Marco Sostegni Vinci (Fi)


Amore nelle canzoni vecchie e nuove fa sempre rima con dolore e qualche volta persino con rancore. E fa rima anche con vita interiore, ma questa è una rima che non va solo fatta, va dimostrata (io, però, non mi azzardo nemmeno a pregiudicarla in persone che non conosco abbastanza da vicino e qualche volta neppure da lontano). Poi, naturalmente, amore fa rima con cuore, che può essere spezzato o tutto intero. E altre volte, forzando appena un po’, per facile assonanza, il dolore si specchia nel sole. Stilo questo breve e sommario elenco per confermarle, gentile e caro amico, ciò che lei sa già. E cioè che ci possono essere canzoni a triste senso unico, ma nel vocabolario della vita c’è molta più possibilità e più fantasia dei nostri scoramenti. Anche chi fa musica e scrive testi di canzoni lo sa e non dovrebbe scordarlo mai (le parole sono sempre semi, quelle cantate e cantabili in qualche modo di più).

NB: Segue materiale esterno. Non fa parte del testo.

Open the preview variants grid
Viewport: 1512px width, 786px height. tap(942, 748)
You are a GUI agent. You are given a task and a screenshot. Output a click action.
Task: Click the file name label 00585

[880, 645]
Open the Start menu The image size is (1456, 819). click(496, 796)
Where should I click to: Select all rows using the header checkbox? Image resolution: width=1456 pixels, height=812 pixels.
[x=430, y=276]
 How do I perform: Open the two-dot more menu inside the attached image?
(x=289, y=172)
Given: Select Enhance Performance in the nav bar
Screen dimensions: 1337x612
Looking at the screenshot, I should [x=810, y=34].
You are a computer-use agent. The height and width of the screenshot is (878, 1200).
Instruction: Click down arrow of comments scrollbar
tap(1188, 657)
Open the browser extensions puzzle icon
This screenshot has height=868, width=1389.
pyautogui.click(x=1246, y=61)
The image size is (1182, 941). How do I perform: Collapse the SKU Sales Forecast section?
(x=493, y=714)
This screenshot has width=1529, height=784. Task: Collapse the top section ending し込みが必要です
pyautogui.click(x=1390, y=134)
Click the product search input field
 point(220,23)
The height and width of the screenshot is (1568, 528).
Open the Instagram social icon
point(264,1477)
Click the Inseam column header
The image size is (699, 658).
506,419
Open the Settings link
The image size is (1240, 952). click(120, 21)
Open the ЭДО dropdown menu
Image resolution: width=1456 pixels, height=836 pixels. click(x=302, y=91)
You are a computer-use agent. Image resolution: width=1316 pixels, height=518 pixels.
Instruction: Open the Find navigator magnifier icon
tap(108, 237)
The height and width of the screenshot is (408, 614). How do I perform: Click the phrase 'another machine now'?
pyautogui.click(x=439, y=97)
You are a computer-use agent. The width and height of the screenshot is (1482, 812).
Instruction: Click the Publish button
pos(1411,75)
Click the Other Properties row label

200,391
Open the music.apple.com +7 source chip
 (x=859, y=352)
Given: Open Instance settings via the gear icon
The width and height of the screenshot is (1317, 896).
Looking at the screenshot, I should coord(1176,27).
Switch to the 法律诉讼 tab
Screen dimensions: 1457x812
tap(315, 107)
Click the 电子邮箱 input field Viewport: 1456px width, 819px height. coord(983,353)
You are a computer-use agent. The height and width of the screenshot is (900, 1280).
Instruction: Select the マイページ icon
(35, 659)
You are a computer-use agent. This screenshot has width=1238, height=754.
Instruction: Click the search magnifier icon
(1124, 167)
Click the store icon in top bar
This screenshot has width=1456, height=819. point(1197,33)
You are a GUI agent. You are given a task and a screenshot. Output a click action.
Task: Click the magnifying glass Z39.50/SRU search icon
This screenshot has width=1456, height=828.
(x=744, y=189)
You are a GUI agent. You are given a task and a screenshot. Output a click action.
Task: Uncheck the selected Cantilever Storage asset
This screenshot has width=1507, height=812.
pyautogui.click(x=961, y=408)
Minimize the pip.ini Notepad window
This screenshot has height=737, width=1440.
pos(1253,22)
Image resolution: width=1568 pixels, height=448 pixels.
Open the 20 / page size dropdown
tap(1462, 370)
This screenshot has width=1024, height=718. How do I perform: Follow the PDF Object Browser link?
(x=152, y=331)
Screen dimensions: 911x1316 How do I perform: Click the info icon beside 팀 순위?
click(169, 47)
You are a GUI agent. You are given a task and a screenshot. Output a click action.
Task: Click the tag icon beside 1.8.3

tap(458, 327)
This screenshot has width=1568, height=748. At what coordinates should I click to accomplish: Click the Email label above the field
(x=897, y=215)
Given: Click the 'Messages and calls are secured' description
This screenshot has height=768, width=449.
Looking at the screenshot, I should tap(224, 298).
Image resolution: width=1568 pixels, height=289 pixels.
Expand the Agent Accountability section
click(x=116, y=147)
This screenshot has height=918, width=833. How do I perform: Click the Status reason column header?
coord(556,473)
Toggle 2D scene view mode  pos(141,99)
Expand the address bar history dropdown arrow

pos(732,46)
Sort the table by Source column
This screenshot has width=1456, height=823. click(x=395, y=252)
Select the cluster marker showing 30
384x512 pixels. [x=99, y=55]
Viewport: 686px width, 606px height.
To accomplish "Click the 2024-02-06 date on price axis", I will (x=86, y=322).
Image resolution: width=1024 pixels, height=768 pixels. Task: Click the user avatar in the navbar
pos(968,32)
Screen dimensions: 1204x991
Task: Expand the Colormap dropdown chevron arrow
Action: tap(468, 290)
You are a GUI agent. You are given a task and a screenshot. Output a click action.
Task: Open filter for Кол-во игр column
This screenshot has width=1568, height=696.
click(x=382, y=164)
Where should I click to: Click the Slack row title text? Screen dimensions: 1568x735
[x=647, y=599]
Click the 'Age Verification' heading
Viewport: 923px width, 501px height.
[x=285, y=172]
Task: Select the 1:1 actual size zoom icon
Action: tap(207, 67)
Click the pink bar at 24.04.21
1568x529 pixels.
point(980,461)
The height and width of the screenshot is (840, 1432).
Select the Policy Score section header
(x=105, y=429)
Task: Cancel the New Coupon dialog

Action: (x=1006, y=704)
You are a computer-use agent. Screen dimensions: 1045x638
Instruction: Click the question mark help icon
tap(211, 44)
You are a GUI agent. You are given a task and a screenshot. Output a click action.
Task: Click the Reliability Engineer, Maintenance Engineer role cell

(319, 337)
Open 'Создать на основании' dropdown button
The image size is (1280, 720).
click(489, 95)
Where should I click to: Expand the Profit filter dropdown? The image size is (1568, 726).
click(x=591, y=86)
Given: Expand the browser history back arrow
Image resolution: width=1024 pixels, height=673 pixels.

Per questo non mi piace considerare cosa da poco gli accenti di speranza e i toni giocosi che si sono sentiti pure tra gli echi tristi (o storti) risuonati in questo 2023 nella Città dei Fiori. Ma la sua domanda finale è più netta. E, visto che non mi piace svicolare, la risposta lo è altrettanto: ogni tristezza merita di essere presa sul serio, anche se questo non sempre basta a sanarla. Ammetto, infine, di stentare anch’io a capire i segni che sembrano perdere significato, perché pare non esserci relazione tra ciò che essi dicono e ciò che viene messo in scena da chi li usa, li porta, li indossa (persino tatuati sulla pelle). E però credo che un potente segno di benedizione, di dolore e di salvezza come la croce non sia mai stonato, a patto che non venga manipolato, stravolto, capovolto sino a trasformarlo in bandiera di battaglie odiose come purtroppo è successo nella storia, tradendo Cristo e crocifiggendolo di nuovo. Anche questo, in questo amaro tempo di guerra vicina, merita di essere preso sul serio.